The PowerEgg Drone, from Power Vision, is certainly one of the most distinctive drones of 2016. With a nearly seamless egg-shaped form, you would never guess there is a multi-rotor hidden inside while it’s at rest. Surprisingly, this egg even manages to tuck away a 4K / 14MP gimbal camera on the underside. Like its peers, it features a GPS-based intelligent flight controller with a control range of up to 3.1 miles. A standard RC transmitter style controller is included, as is Maestro. Maestro is a kind of wand that lets you steer intuitively with your thumb.

ZeroTech

The ZeroTech DOBBY Pocket Drone is the Swiss Army Knife of quadcopters. It features a pocketable design with prop arms that fold in, making it a drone you can carry with you at all times. The DOBBY is no dumb RC toy, though. It features GPS and indoor optical flow navigation, as well as advanced flight modes you would typically only expect on larger platforms. These include voice and gesture commands, “Toss-and-Fly” takeoffs, and subject tracking. Its camera can shoot 4K or 1080p video, 13MP photos, and there is definitely a selfie mode.  

Varavon

With a top speed of 124 mph, the Varavon Pathfinder-S Racing Drone is one of the fastest racing drones on the market. It features a Y-configuration with six motors, along with a streamlined monocoque, which help to achieve this impressive—even incredible—top speed.

A Drone for Every Occasion

Whether you want something that slips in your pocket or need to carry 25 pounds of camera and gimbal payload, there is a drone for every occasion. So whatever you are considering—or if you have no idea at all—make to the trip to our website or visit our SuperStore location to find out more!
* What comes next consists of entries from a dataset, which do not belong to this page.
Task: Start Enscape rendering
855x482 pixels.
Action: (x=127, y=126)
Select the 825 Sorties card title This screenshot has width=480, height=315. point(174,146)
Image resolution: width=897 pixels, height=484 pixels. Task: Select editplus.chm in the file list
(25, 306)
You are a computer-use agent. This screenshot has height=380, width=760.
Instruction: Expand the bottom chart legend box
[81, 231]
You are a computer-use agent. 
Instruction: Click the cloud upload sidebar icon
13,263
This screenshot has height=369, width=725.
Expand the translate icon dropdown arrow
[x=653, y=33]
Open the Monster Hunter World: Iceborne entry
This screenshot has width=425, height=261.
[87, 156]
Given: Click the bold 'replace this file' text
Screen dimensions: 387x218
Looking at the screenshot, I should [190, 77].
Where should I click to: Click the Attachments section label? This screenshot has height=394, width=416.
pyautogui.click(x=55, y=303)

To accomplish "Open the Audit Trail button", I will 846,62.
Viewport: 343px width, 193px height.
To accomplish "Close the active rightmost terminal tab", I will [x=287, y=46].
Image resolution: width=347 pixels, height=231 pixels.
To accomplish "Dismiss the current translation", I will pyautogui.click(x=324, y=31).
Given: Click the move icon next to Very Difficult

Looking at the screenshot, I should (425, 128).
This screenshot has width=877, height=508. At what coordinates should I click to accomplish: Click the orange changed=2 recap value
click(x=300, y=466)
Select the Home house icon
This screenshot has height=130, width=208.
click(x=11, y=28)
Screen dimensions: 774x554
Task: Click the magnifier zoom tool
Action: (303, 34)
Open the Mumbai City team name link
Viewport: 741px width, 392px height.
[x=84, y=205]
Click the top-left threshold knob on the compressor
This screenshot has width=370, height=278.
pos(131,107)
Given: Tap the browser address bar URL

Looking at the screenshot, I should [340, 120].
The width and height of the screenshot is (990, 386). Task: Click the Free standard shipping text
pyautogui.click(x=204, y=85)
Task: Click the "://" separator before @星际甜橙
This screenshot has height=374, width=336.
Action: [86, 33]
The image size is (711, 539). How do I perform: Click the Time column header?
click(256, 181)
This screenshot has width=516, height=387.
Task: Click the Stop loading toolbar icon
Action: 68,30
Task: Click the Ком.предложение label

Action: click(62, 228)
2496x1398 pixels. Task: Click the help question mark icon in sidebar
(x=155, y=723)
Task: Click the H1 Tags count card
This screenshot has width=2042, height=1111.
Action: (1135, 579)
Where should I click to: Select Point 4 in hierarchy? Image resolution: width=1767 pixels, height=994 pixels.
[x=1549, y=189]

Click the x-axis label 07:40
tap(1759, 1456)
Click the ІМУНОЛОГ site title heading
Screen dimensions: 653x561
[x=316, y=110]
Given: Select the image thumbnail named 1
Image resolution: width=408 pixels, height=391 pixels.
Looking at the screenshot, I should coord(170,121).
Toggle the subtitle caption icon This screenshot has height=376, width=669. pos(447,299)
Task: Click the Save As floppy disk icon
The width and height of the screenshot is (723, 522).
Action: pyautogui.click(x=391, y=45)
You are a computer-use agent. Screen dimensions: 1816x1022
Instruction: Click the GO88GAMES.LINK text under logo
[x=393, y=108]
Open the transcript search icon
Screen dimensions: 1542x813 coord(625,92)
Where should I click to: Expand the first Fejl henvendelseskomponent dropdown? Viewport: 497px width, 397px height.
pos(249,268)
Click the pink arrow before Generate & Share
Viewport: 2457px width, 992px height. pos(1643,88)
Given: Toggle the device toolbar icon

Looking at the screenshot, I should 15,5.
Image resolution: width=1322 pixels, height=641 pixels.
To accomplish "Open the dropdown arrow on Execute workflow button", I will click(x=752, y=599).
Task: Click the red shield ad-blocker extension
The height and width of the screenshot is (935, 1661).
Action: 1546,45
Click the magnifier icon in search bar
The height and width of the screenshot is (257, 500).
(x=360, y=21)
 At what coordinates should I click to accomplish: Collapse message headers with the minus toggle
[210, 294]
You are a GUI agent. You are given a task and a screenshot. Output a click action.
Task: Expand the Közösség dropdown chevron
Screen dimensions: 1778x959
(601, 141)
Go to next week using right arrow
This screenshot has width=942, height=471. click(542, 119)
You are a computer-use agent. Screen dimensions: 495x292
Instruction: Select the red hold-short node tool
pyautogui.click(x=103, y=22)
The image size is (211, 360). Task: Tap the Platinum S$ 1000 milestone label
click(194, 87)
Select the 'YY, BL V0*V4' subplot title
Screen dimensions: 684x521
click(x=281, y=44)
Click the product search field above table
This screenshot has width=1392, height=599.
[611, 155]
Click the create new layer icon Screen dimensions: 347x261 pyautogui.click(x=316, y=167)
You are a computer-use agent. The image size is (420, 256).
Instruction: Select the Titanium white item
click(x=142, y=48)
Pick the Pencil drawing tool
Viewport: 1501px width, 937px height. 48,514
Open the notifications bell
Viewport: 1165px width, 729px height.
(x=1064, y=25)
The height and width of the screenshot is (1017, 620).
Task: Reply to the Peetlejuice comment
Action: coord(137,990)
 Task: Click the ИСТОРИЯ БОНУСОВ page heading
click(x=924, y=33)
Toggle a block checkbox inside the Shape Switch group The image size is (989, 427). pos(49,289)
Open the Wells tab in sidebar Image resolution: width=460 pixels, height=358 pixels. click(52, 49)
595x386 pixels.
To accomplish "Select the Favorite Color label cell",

To read more about the full line of drones available at B&H, click here.

15 Comments

Which among the drones has zoom in capability?

Hi Santekky -

I'm not aware of any drones that have cameras offering an optical zoom capability.

there are three, and they have had it for about a year, dont rcall the names, but you can google..

Good review, but it seems to be a try to make notice these well known drones, which are indeed really good. To sell them at the end. Because all, even Phantom 4 or Karma are outsmarted by the real queen of drones in 2016: DJI Mavic Pro. This is the year of Mavic. Even if it came the last, is the first overall. It scared many drone manufacturers. Ignoring Mavic is at least biased.

Hi EugenB,

You bring up a good point. The DJI Mavic Pro was not released when this list was initially compiled. It will be added shortly.

-Tim

What about the Mavic Pro?

You missed the discussion on best support for the Drone section. Yuneec has the best support hands down available 24/7..

Yuneec needs the best support hands down, begause it is a piece of junk that spends more time in the shop than in the air!

Thank you for such a great article on all the drones out there. I really love the yuneec Q500 Typhoon and am looking to buy one for myself very soon.

Lots of good info here, but I'd really like to know how they stack up and rate against each other (separated by class of course)

While I appreciate the thoughtful and extensive review of every different drone and quadcopter model known to man, a "Best Of/Comparison Chart" for each category would have been EXTREMELY helpful.

Great job guys putting everything in perspective.  It was nice to see the upper end models listed.

Excellent review resource! Good Job BH!

GW

The article is incorrect when it states the Phantom 3 Advanced is limited to 1080p60.

Very good review of the current models, well done.